Parses lines that have been read from a pattern specification file, returning a list ($iFail,$patterns_ref,$patWidth,$patWidthExtended) containing an exit state; a reference to a list of the patterns themselves, translated into Perl regular expressions; the specified width of the patterns, and any specified extended width for the patterns. (If no such extended width has been specified, this entry will be undefined).

An exit state of 0 indicates success.
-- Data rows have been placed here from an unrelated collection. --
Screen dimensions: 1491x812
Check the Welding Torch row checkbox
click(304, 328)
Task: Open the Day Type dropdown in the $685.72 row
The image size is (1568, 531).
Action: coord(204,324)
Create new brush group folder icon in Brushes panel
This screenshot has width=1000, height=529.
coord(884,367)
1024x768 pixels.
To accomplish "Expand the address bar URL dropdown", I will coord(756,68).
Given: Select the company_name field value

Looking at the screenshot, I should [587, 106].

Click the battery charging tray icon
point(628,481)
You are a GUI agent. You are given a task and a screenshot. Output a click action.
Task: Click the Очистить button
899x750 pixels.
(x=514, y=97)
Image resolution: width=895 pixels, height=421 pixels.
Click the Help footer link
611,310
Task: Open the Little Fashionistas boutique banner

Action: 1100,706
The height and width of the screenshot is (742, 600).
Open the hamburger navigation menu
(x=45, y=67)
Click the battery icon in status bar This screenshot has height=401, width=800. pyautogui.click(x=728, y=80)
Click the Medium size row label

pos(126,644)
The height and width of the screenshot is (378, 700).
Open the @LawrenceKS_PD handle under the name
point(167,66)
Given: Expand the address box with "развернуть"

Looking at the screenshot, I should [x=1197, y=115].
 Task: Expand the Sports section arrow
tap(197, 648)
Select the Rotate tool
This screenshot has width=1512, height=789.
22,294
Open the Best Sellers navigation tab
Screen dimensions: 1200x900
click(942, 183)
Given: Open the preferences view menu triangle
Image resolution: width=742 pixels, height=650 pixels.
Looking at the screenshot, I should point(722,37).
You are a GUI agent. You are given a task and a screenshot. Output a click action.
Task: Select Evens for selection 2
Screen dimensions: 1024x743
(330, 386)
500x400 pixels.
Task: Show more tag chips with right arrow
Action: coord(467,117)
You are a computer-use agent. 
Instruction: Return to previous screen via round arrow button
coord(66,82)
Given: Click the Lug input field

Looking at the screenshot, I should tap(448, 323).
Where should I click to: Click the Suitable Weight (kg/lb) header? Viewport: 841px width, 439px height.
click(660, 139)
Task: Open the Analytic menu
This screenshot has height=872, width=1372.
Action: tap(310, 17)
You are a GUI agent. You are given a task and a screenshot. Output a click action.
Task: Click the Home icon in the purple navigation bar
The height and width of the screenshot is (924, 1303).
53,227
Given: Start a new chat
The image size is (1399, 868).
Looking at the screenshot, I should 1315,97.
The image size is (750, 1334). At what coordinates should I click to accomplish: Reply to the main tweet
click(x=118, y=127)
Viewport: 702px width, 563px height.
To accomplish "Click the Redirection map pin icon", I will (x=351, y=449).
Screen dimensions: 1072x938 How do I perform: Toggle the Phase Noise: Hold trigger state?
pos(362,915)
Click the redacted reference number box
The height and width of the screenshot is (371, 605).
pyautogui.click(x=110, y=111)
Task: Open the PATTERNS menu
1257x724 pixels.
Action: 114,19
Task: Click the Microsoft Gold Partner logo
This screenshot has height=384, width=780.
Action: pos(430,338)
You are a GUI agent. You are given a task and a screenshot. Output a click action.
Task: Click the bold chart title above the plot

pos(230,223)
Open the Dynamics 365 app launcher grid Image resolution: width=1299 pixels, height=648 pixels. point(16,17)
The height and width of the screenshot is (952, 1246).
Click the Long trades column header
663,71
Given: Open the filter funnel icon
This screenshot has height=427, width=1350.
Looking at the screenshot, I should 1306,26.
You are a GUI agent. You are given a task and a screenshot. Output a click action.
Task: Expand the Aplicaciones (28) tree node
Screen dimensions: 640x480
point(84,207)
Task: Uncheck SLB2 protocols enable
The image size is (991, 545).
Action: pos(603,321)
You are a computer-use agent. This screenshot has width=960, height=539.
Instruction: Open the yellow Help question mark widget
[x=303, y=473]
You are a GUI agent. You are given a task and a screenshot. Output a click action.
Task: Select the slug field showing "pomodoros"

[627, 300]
Non-zero exit indicates failure, which is reported with the line number of the specification file, and an error message. (See code for details).

The variable $filename is used only for convenience, to report that processing of the file is underway.

ADDITIONAL CONVENIENCE ROUTINES

SlidingWindowSearch::SetDebug($debugLevel)
SlidingWindowSearch::GetDebug()

Set and Get internal global variable $debug.

SetDebug(1) produces more detailed progress information, including a count of the numbers of sub-strings matching each pattern.

SlidingWindowSearch::SetSilent($silentLevel)
SlidingWindowSearch::GetSilent()

Set and Get internal global variable $silent.

SetSilent(1) prevents the logging of certain information, including a listing of the patterns to be matched, and the length of the string to be analysed.

SlidingWindowSearch::SetChecks($checksLevel)
SlidingWindowSearch::GetChecks()

Set and Get internal global variable $checks.

SetChecks(0) prevents checking for blanks, control codes and other non-[A-Z] characters in the supplied string to be searched.

FORMAT FOR PATTERN SPECIFICATION FILES

Pattern specification files may specify a number of patterns, each separated by a blank line. The specifications should otherwise be contiguous: blank lines will be taken as signifying the start of a new pattern.

Lines beginning with # will be treated as comments, and ignored. Such lines may contain eg the names of MHC allele binding motifs from which each pattern has been derived.

Specification lines specifying the pattern width and (optionally) the extended pattern width must appear before any patterns are specified. These specification lines start with a *, eg:

    * Pattern width = 9
    * Extended pattern width = 15

These lines may be repeated, but the values may not be changed.

Each pattern is specified by giving the test position, followed by the character values allowed at that position, eg:

    1 = A, G, P
    3 = N, D

Commas and spaces are optional; a colon may be used instead of the '='


EXPORTS

No symbols are exported by default.

Routines ListMatches, CountMatches and ParsePatternSpecFile can be made available using

    use SlidingWindowSearch qw(ListMatches CountMatches ParsePatternSpecFile)
                
or alternatively
    use SlidingWindowSearch ':all'


SUPPORT

No support is offered.


TODO


AUTHOR

James Heald <j.heald@ucl.ac.uk>


COPYRIGHT AND LICENSE

Copyright 2012 by James Heald

This library is free software; you can redistribute it and/or modify it under the same terms as Perl itself.